- _Exercise aim_
Rewrite every line of the material from the line containing "The image size is (1473, 601)." through the end of the material, scaling each answer coordinate by 1.4 and rounding it to a whole number (halves round up). Give only those lines, and leave the pictures out.

╭─ Information shown

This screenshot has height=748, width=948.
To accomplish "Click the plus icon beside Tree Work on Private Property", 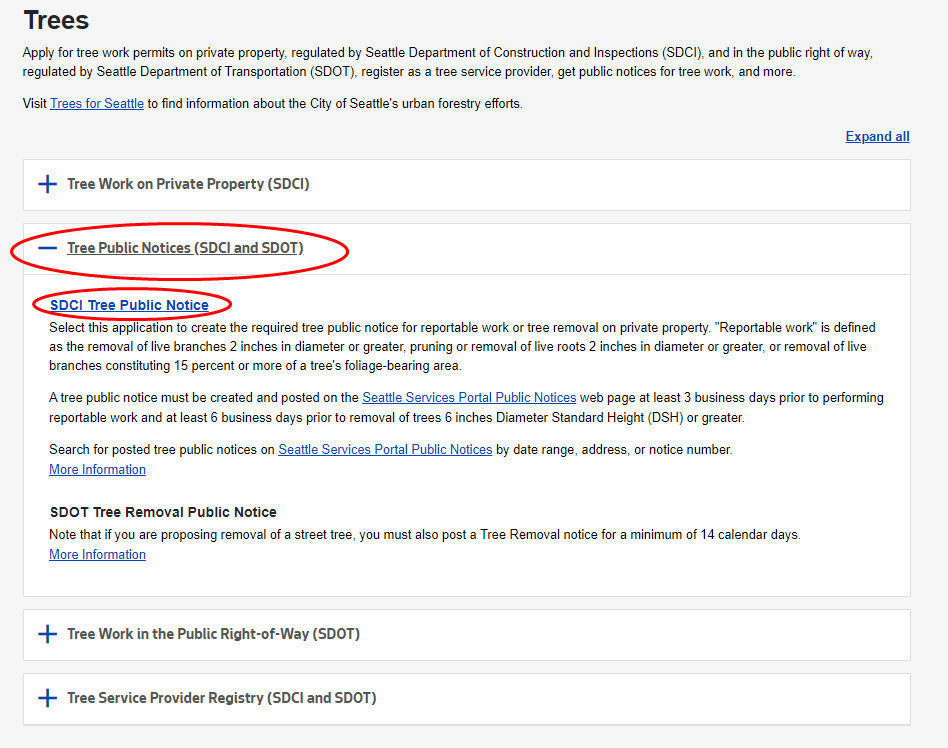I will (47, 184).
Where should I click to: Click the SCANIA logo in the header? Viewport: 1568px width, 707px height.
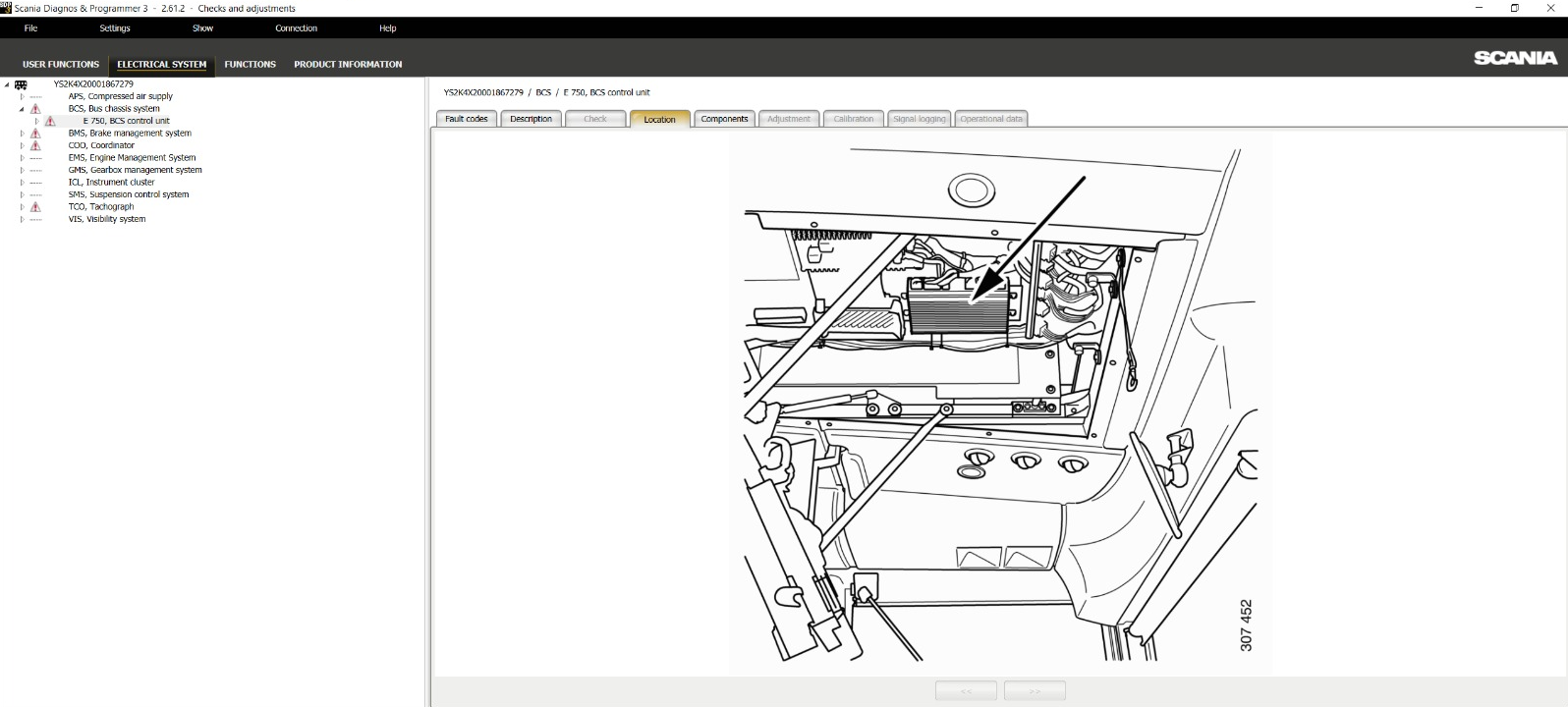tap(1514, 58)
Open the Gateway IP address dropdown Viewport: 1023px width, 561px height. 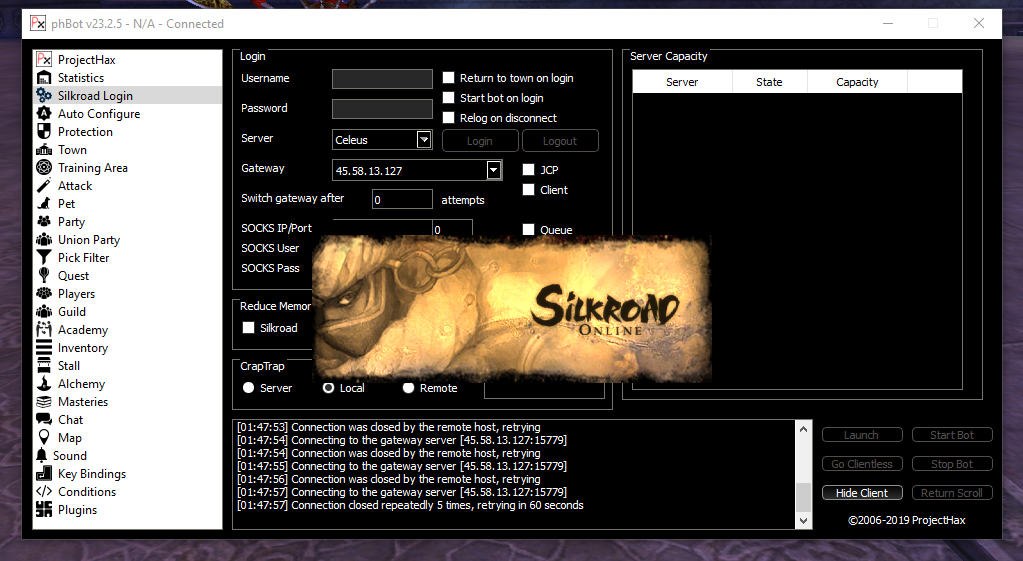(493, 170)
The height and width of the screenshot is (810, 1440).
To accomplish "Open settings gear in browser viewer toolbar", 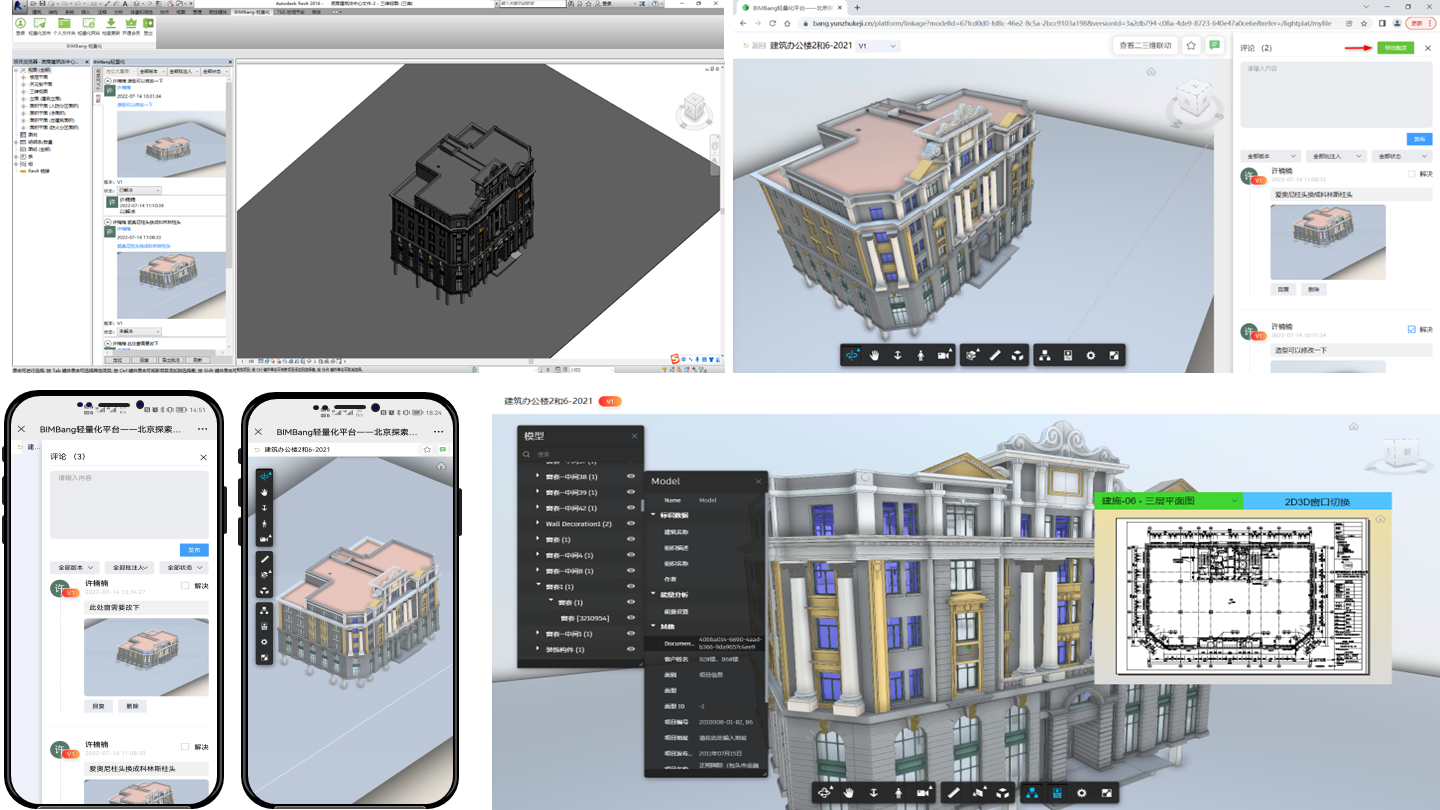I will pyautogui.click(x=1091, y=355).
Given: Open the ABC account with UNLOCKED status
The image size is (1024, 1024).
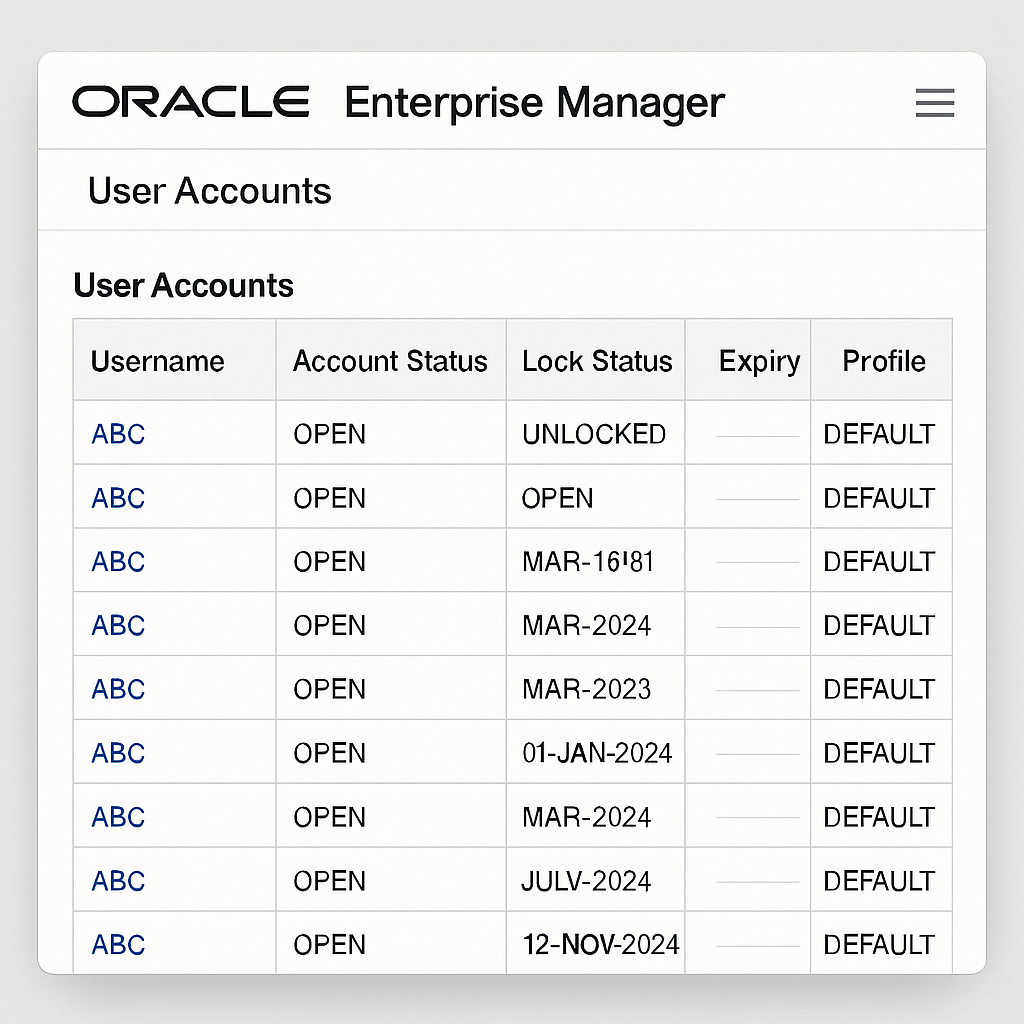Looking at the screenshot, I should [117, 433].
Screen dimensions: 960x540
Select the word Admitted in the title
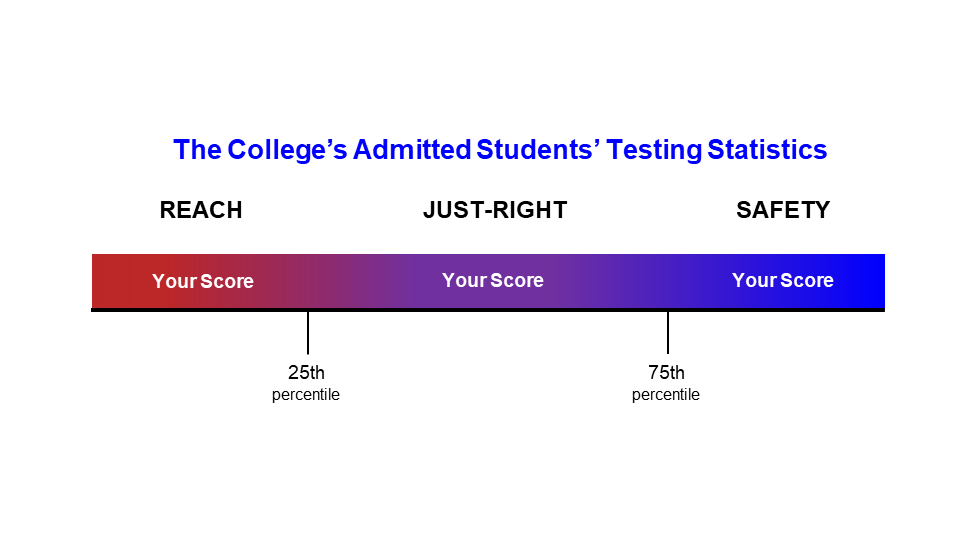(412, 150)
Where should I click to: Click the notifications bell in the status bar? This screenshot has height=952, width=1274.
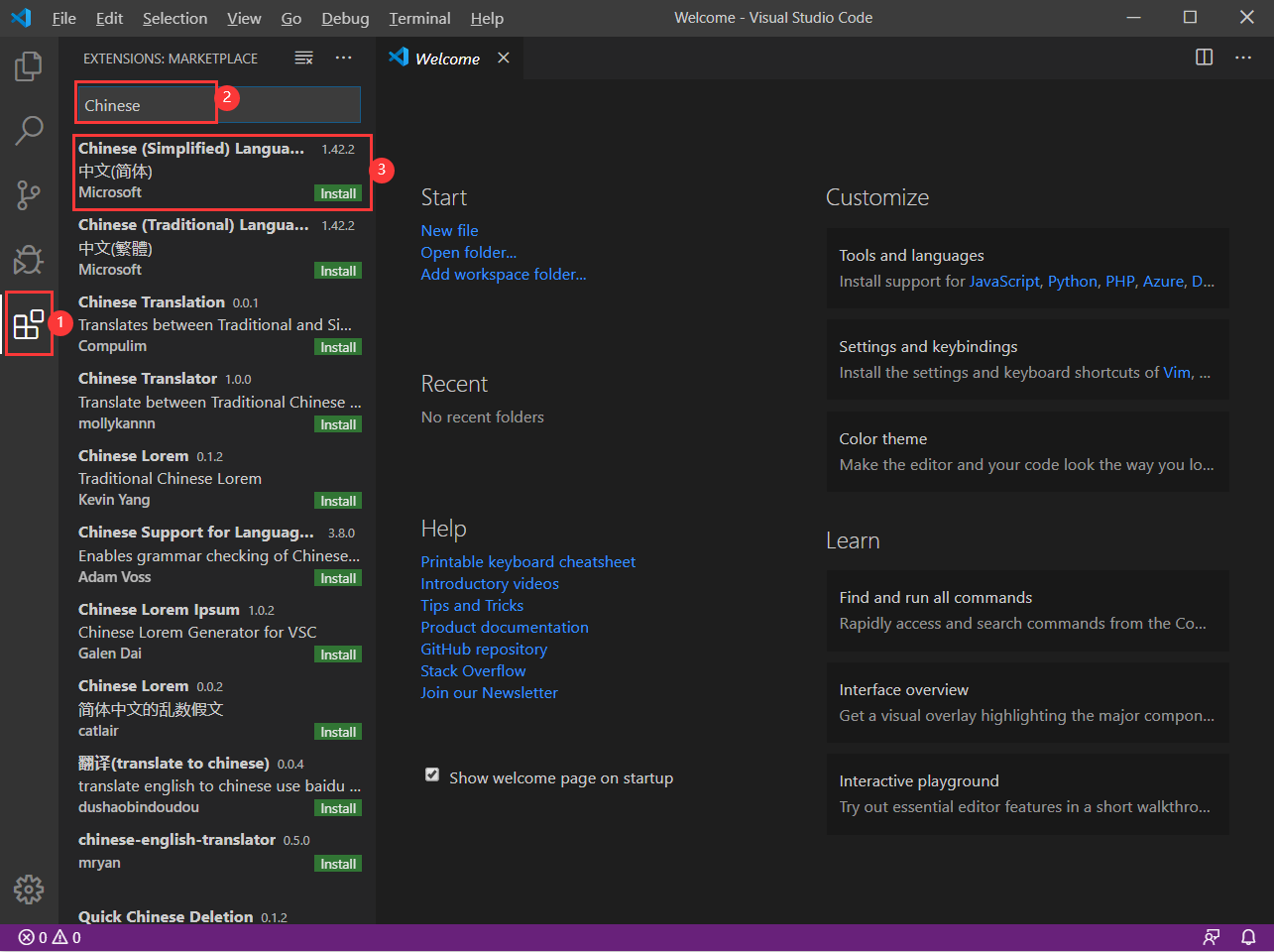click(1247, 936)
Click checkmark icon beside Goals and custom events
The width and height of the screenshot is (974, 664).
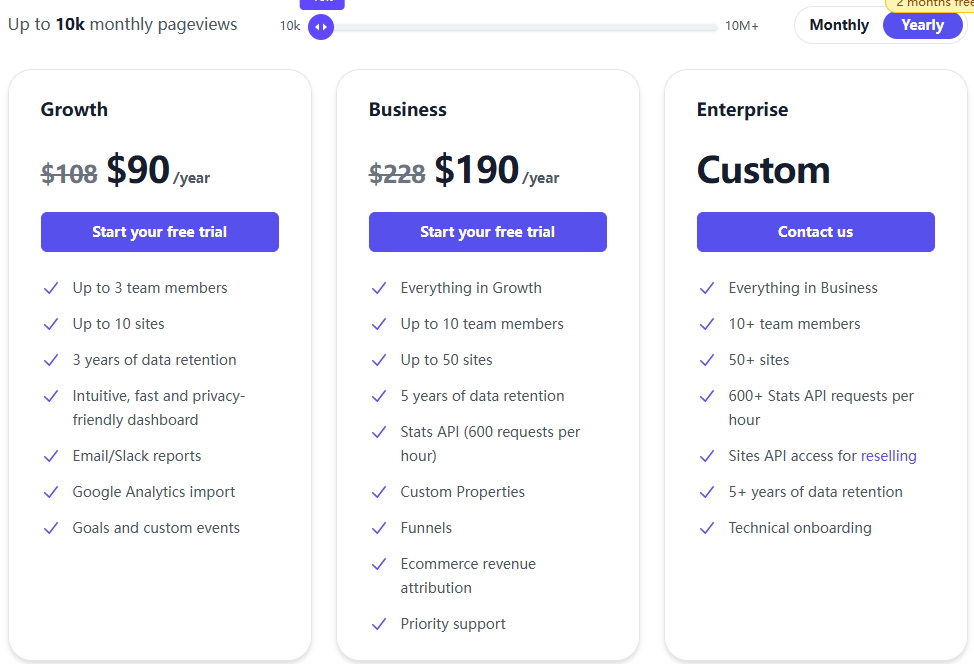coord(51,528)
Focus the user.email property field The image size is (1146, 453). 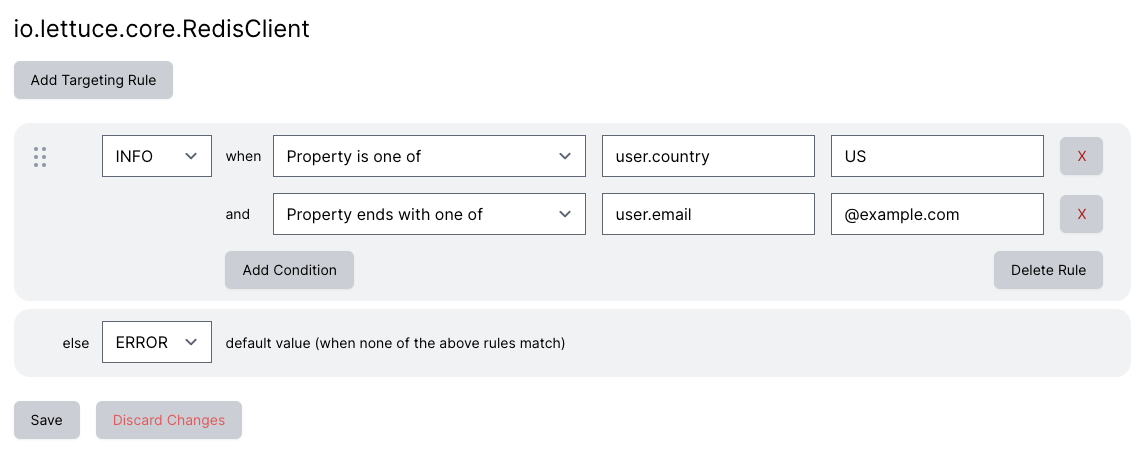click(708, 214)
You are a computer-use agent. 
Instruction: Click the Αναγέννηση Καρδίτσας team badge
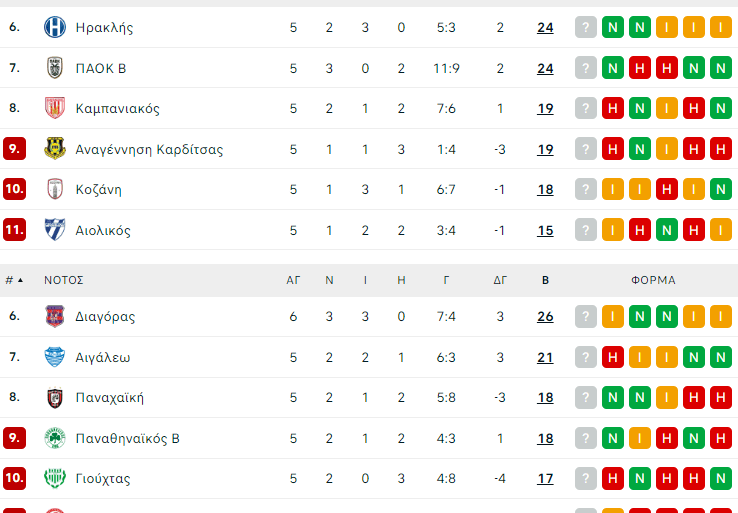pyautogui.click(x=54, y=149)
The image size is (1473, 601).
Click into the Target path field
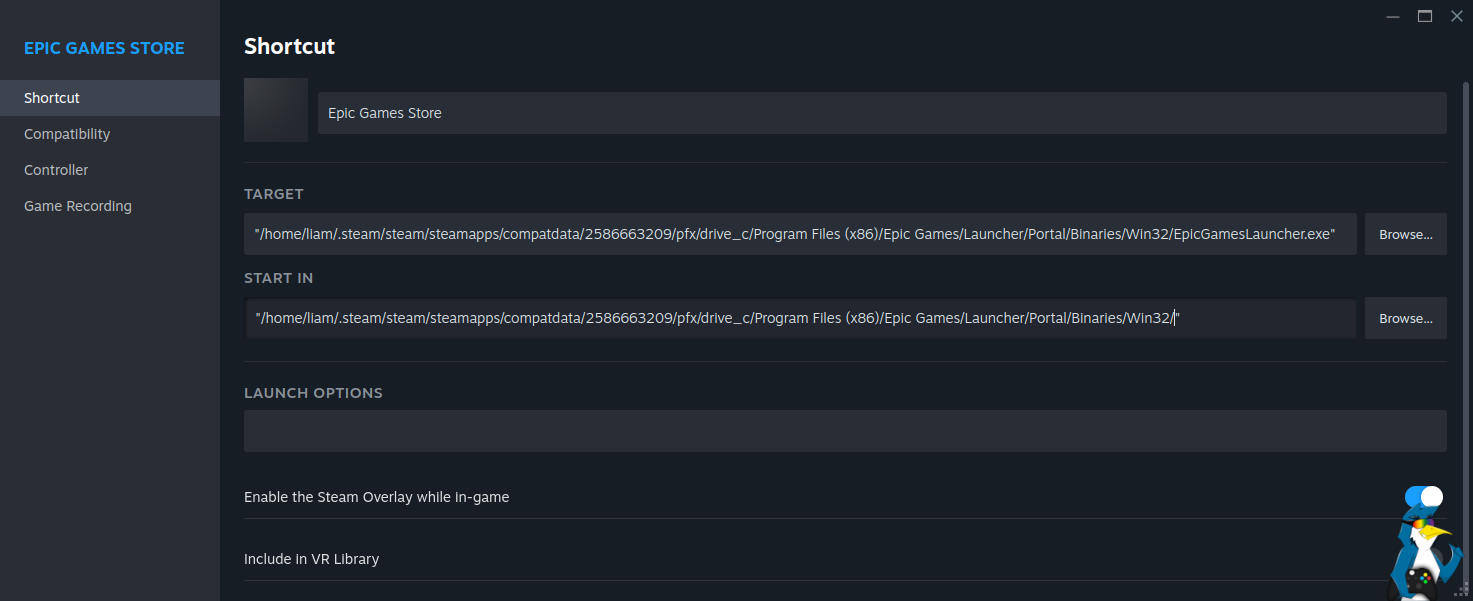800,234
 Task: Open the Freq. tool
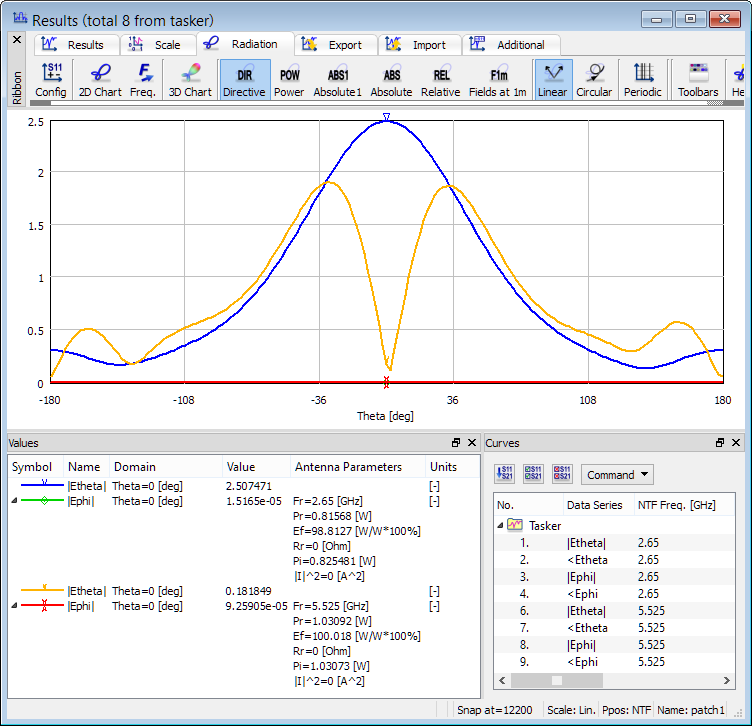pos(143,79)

╰─

- _Output below_
The image size is (1473, 601).
Click into the Target path field
1120,328
 Task: Open the Freq. tool
pos(200,111)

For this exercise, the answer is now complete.